MATERIAL FOR THIS EXERCISE section start
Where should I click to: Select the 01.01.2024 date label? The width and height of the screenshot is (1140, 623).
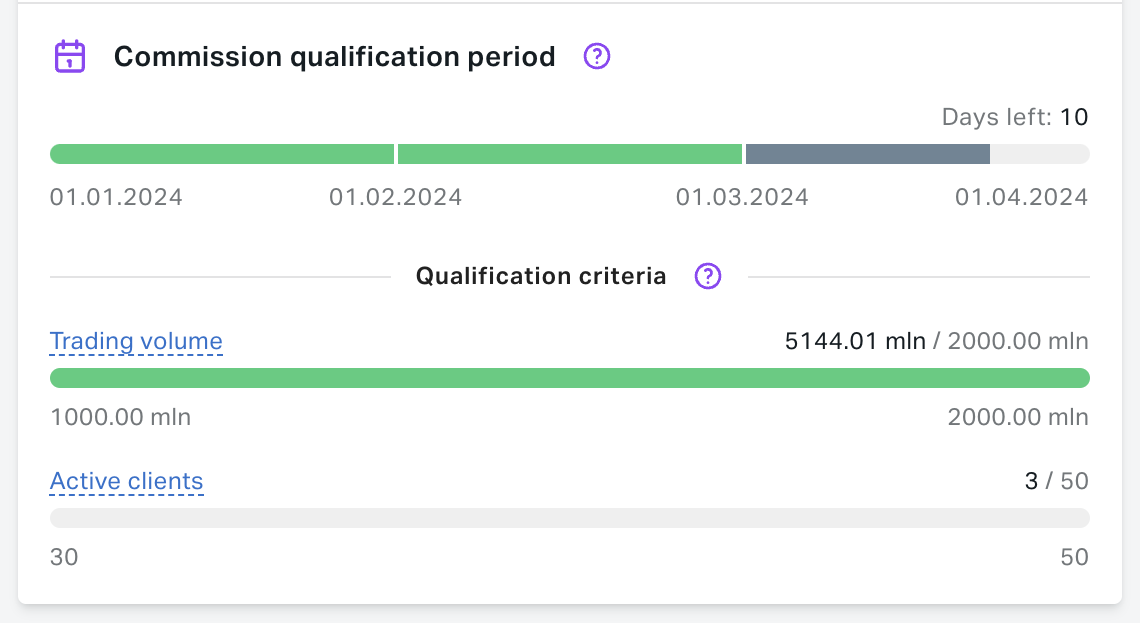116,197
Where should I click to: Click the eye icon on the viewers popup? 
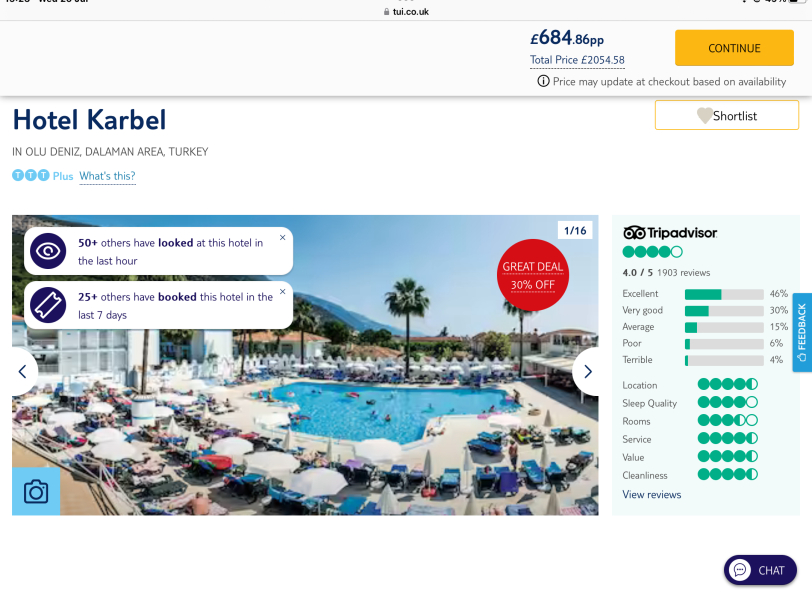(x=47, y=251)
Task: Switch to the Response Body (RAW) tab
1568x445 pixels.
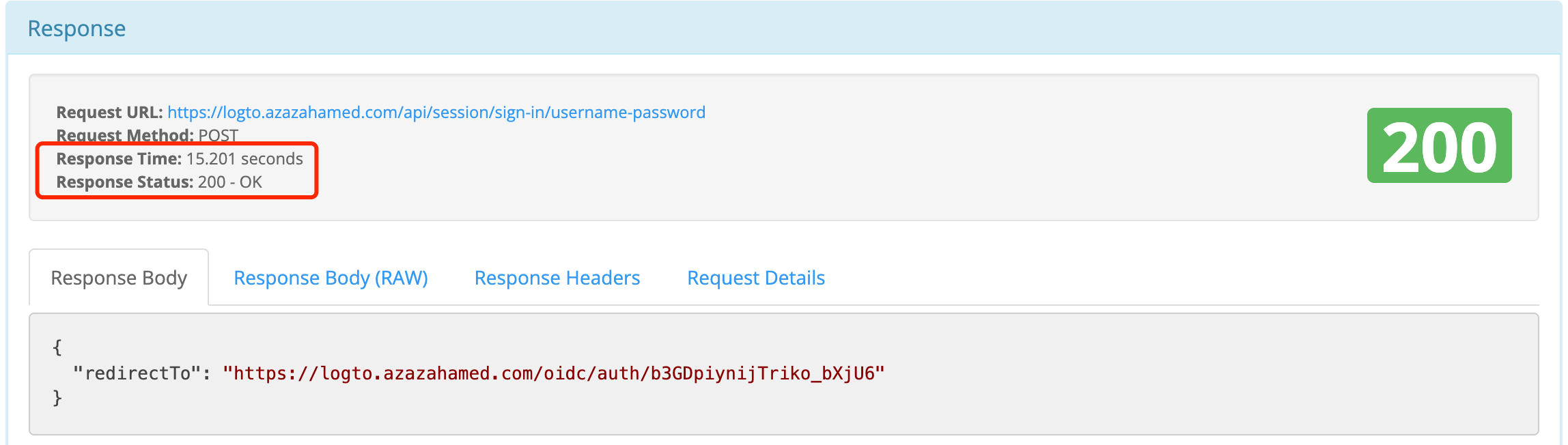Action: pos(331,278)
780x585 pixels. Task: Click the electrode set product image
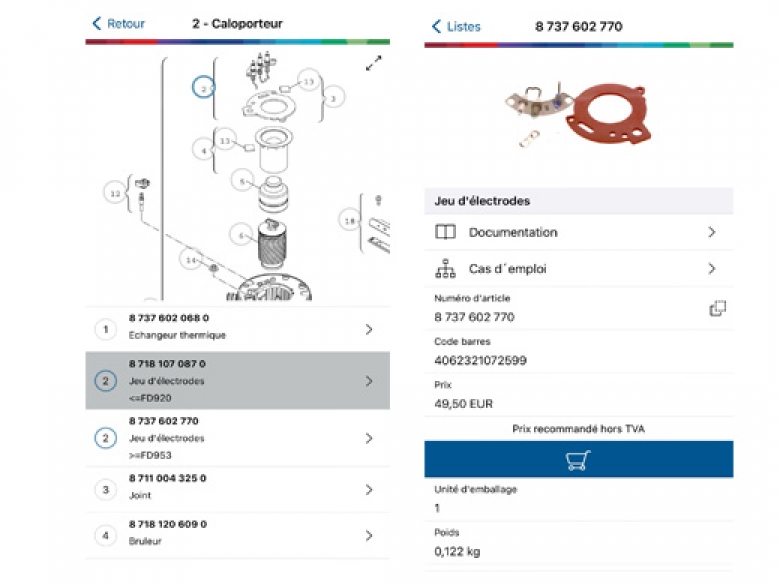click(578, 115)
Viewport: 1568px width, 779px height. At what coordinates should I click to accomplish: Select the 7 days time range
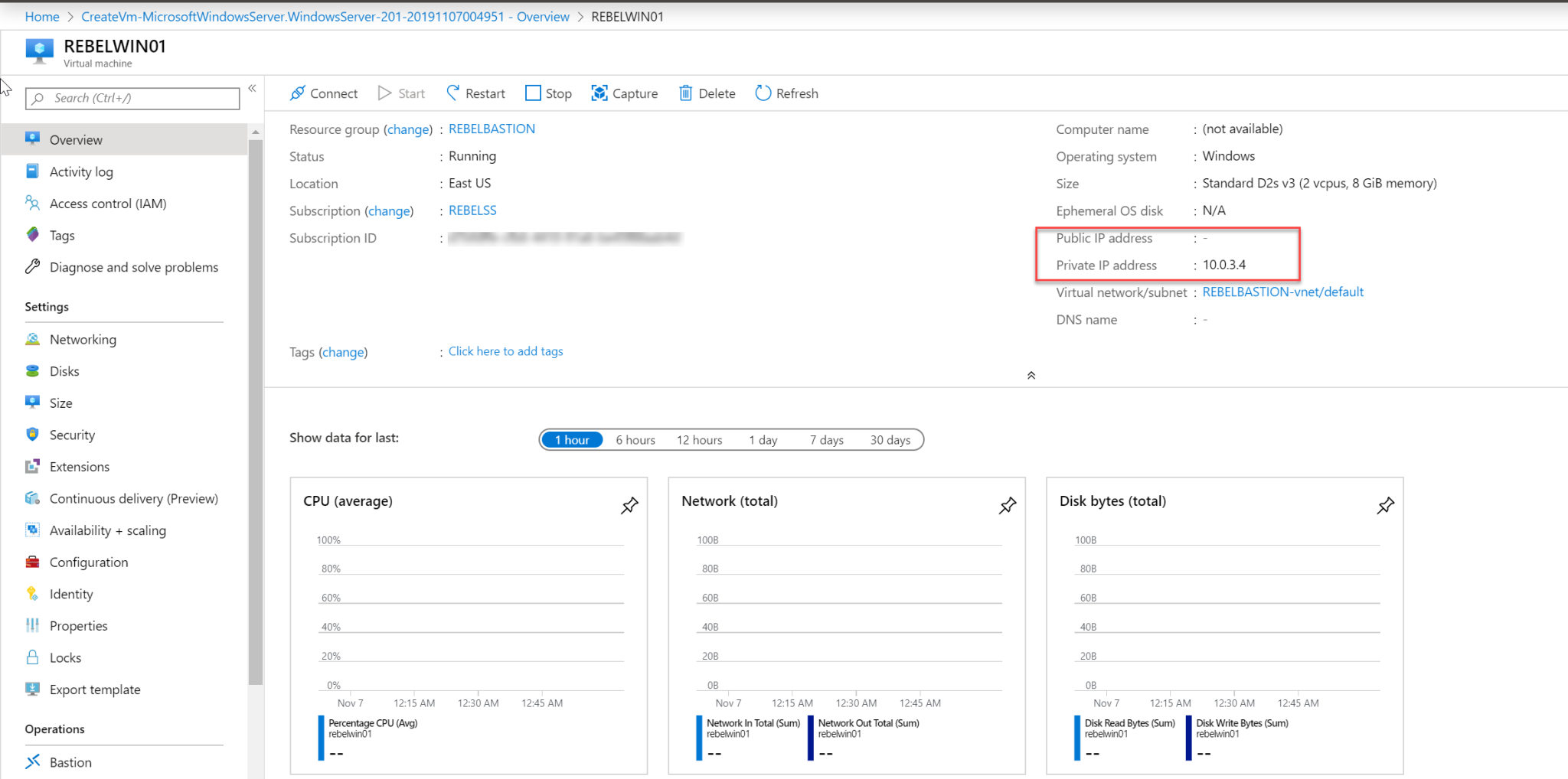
MATERIAL FOR THIS EXERCISE section end
# [PROBLEM STATEMENT]
When you reach the line with "Where should I click to: Click" in the entries above, start copying, and go on word for word to the last line; skip any picture.

# [ANSWER BOX]
Where should I click to: Click the eye icon on the viewers popup? 
(x=47, y=251)
Task: Switch to the Response Body (RAW) tab
1568x445 pixels.
Action: pos(331,278)
780x585 pixels. Task: Click the electrode set product image
click(578, 115)
Viewport: 1568px width, 779px height. At what coordinates should I click to accomplish: Select the 7 days time range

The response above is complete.